WORK REQUEST: Given the material below, return only the lines starting at the line with "You are a GUI" and ending at the line with "Task: Expand the Unit Number dropdown", exactly as they appear.

EXTRACTED RECORDS:

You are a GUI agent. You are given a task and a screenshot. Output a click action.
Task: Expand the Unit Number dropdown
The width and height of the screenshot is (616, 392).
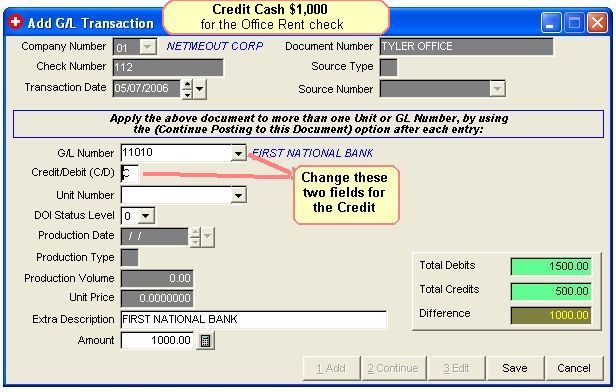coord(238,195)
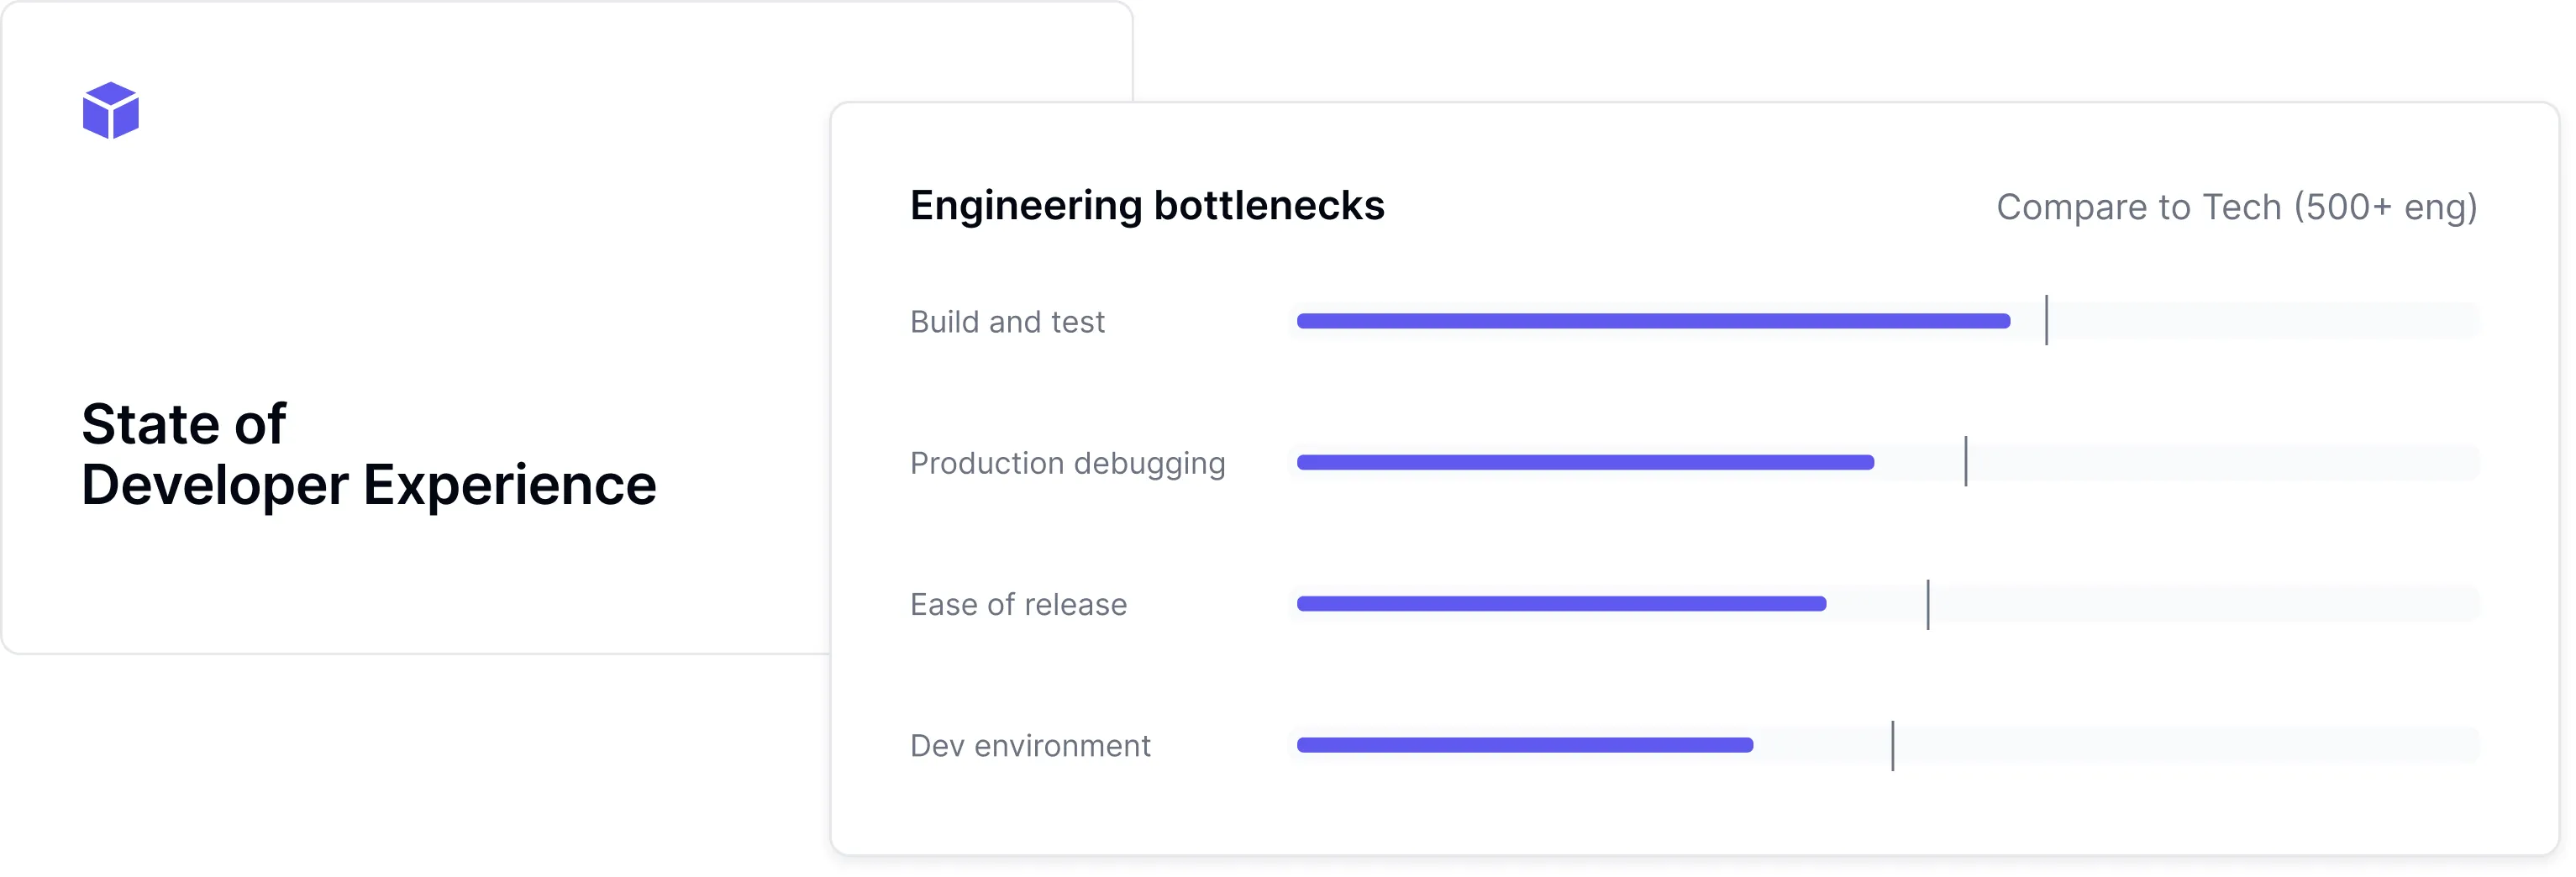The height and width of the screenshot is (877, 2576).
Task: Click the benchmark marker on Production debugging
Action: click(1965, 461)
* * *
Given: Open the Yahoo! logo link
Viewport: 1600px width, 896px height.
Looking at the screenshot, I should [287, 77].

RESULT:
You are a GUI agent. You are given a task and a screenshot. Output a click action.
Task: Expand the Unit Number dropdown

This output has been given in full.